I punti principali dell'accordo

L'accordo intergovernativo che sarà sottoscritto dai 23, si legge in una nota, prevede “da una parte un nuovo accordo fiscale e un coordinamento rafforzato delle politiche economiche, dall'altra lo sviluppo degli strumenti di stabilizzazione per affrontare le sfide nel breve termine”. Nello specifico ogni paese aderente all'accordo dovrà introdurre nella propria costituzione il pareggio di bilancio; in questo caso verranno attribuiti poteri di verifica alla Corte di giustizia europea e saranno disposte delle sanzioni automatiche per quegli Stati che sforeranno il 3 % del rapporto tra deficit e pil.  Il deficit strutturale viene limitato allo 0,5% del Pil.

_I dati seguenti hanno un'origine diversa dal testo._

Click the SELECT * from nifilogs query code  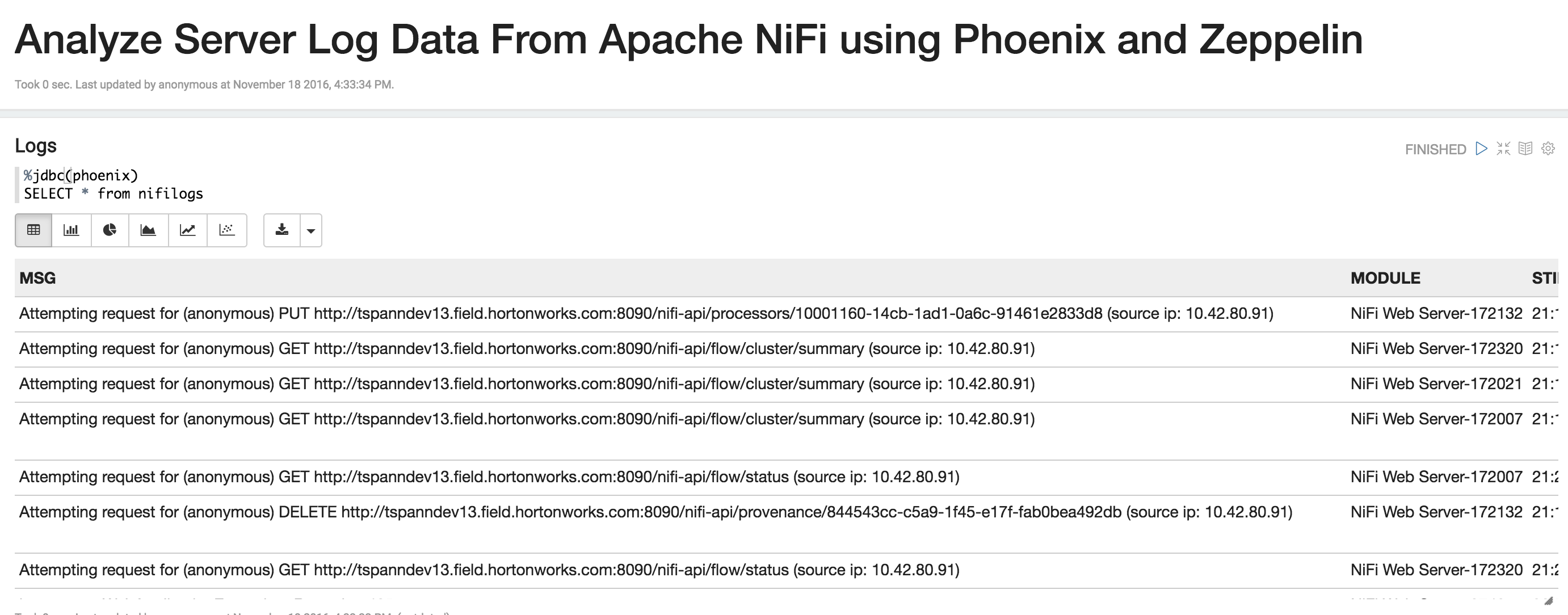tap(113, 193)
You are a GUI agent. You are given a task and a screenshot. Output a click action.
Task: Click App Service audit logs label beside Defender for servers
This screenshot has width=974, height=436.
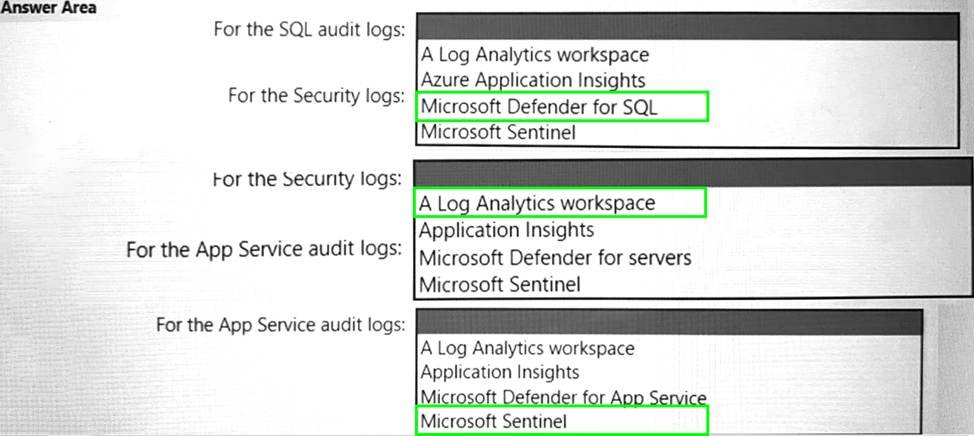click(265, 249)
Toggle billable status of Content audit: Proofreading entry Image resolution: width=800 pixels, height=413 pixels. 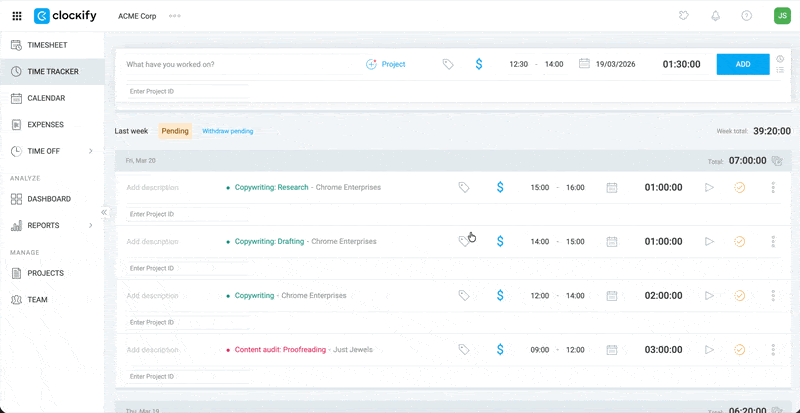click(x=500, y=350)
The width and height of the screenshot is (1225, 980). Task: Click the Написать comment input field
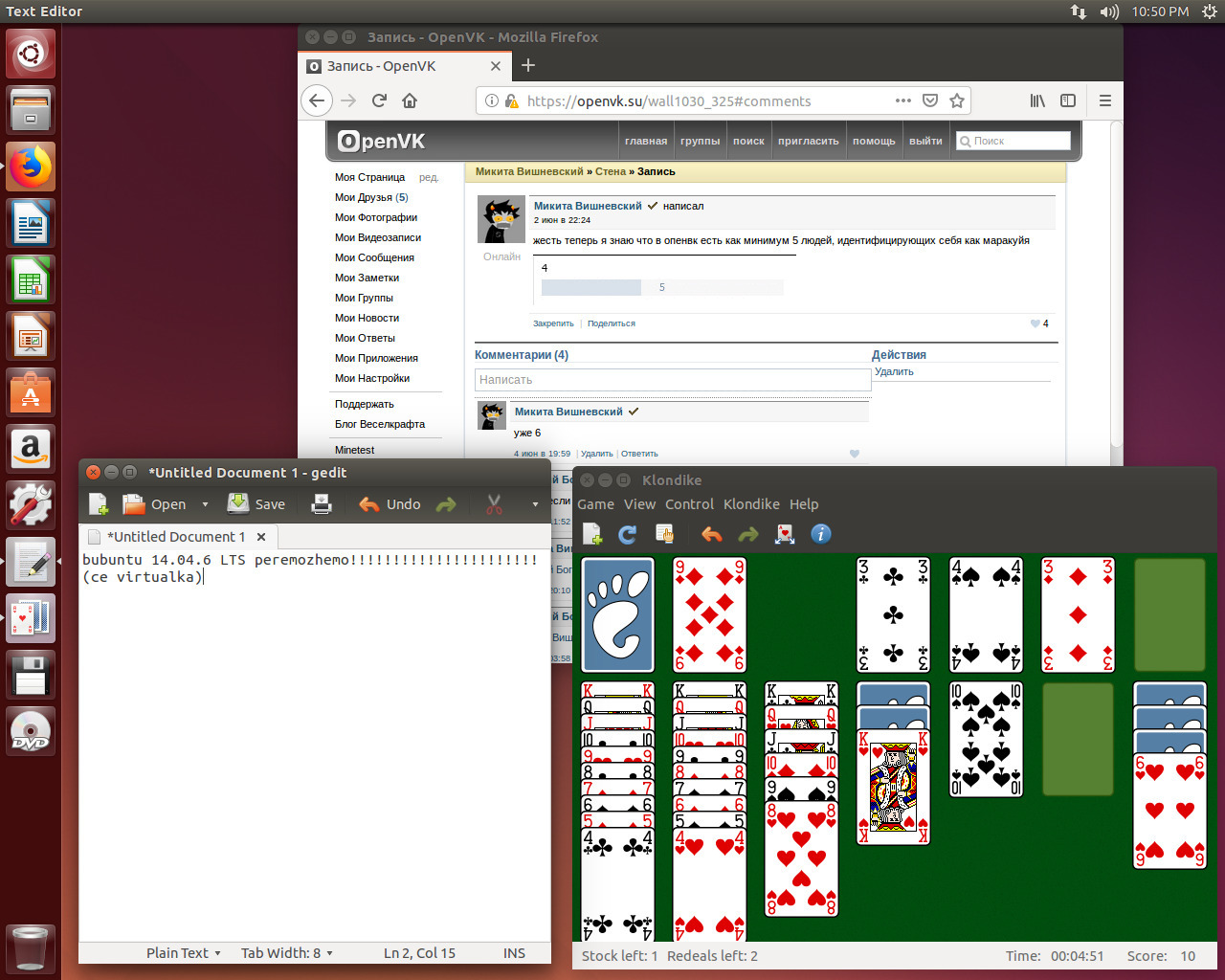tap(672, 380)
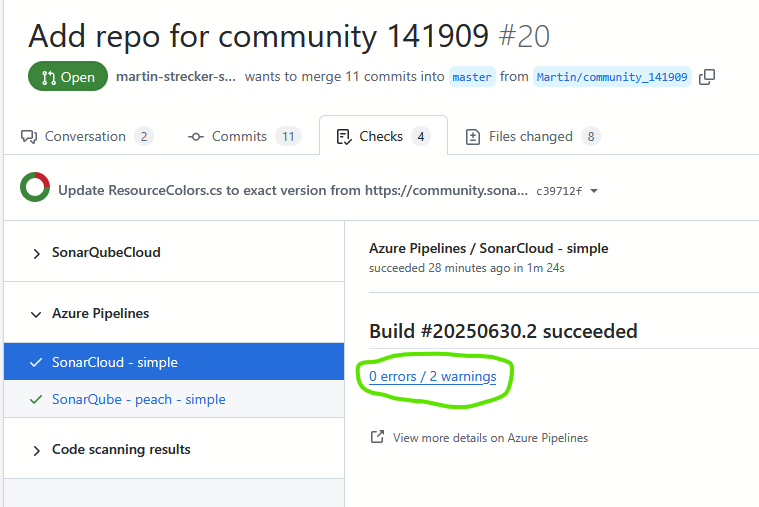This screenshot has height=507, width=759.
Task: Open the Files changed tab
Action: point(530,136)
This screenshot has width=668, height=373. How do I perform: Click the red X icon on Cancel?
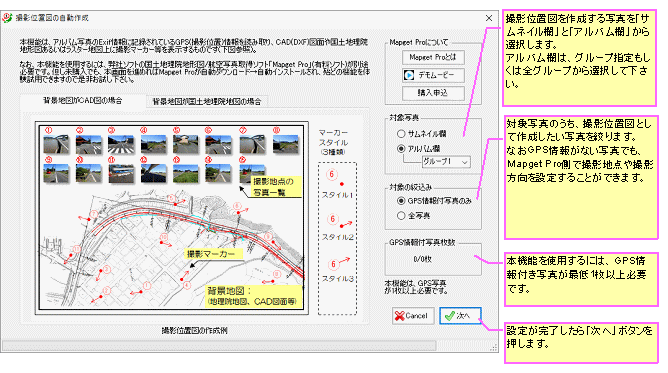pos(399,316)
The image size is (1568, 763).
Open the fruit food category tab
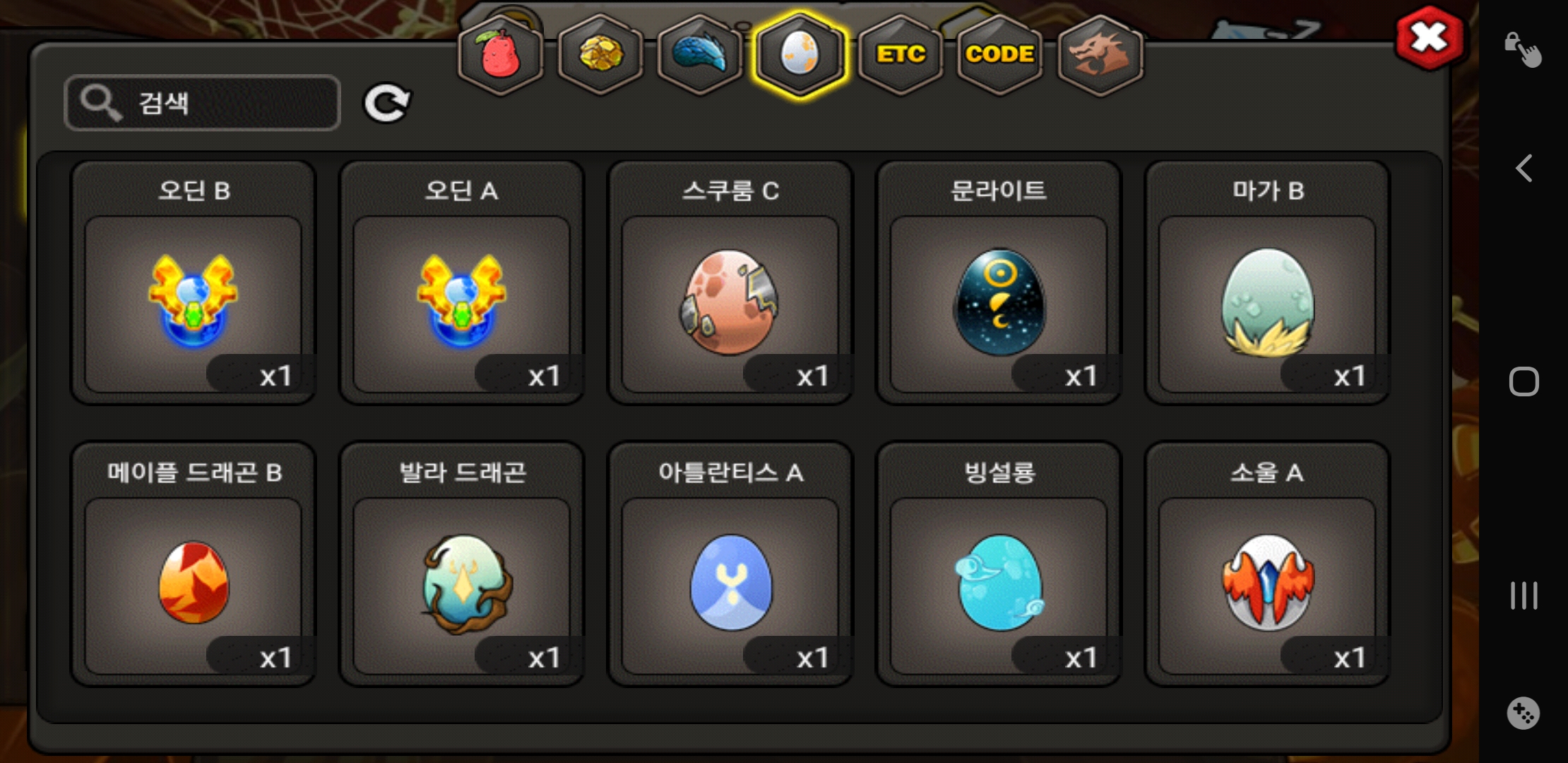point(500,55)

Per luglio 2012 è poi previsto il via libera al Fondo permanente salva Stati (Esm), decisione questa che prevede l'attribuzione delle funzioni operative alla Banca Centrale europea: sarà quindi l'Eurotower a gestire il fondo di salvataggio degli Stati, anche se le decisioni verranno prese sempre dai governi di Eurolandia a maggioranza dell'85% e non più all'unanimità. La dotazione del fondo sarà di 500 miliardi, così come chiesto dalla Germania.

Stabilito poi che il coinvolgimento delle banche nelle operazioni sul debito “non sarà un obbligo” e comunque si deciderà caso per caso. Previsto infine il rifinanziamento del Fmi per una cifra di circa 200 miliardi.

Nessuna intesa, invece, per quanto riguarda gli Eurobond. Sulla questione il parere della cancelliera tedesca Angela Merkel pare non sia cambiato, anche se Herman Van Rompuy non ha chiuso del tutto la porta alle obbligazioni europee: l'attuale Presidente del Consiglio europeo ha infatti sottolineato l'intenzione dei leader europei di “proseguire i lavori sull'integrazione di bilancio” sulla “mutualizzazione del debito”.

L'accordo coinvolgerà 26 Paesi: resta fuori solo la Gran Bretagna

Sale il numero dei Paesi che si sono dichiarati disponibili all'accordo intergovernativo sull'unione fiscale e di bilancio. In una nota pubblicata a Bruxelles si legge che ”i capi di Stato e di governo di Bulgaria, Repubblica Ceca, Danimarca, Ungheria, Lettonia, Lituania, Polonia, Romania e Svezia hanno indicato la possibilità di prendere parte a questo processo dopo aver consultato i loro Parlamenti laddove opportuno”. Rispetto a quanto avevamo riportato nella mattinata, si sono fatte avanti Ungheria, Repubblica Ceca e Svezia, relegando in un angolo la Gran Bretagna, unica nazione contraria alle proposte. Il Trattato, secondo quanto riportato da fonti comunitarie, verrà stipulato sotto forma di un accordo internazionale e verrà firmato, quasi sicuramente, a marzo 2012. “E' nell'interesse della Gran Bretagna restare nell'Ue, ci resteremo finché ci conviene” ha sentenziato il premier David Cameron, sicuro che l'isolamento nel summit di oggi non comprometterà l'influenza del suo Paese nel Vecchio Continente.

Monti: “Sono stati fatti passi in avanti”

Il Presidente del Consiglio italiano è parso molto soddisfatto del vertice odierno, soprattutto per quanto riguarda i paletti posti alla finanza finanza pubblica che, a suo dire, garantiranno maggiore credibilità all'Eurozona. Il rammarico per Mario Monti resta solamente quello di non aver raggiunto l'unanimità sul trattato che verrà firmato a marzo: “Avrei preferito un‘impostazione totalmente comunitaria con una modifica di trattato che fosse a 27 Paesi. Questo non è stato possibile, ho dedicato parecchio tempo per cercare di trovare vie di mediazione” ha dichiarato. Qualche cenno anche alle misure contenute nella manovra da 30 miliardi varata dal suo governo, che, secondo quanto riferito da Monti “hanno incontrato l'apprezzamento di tutti e sono state salutate come molto importanti”.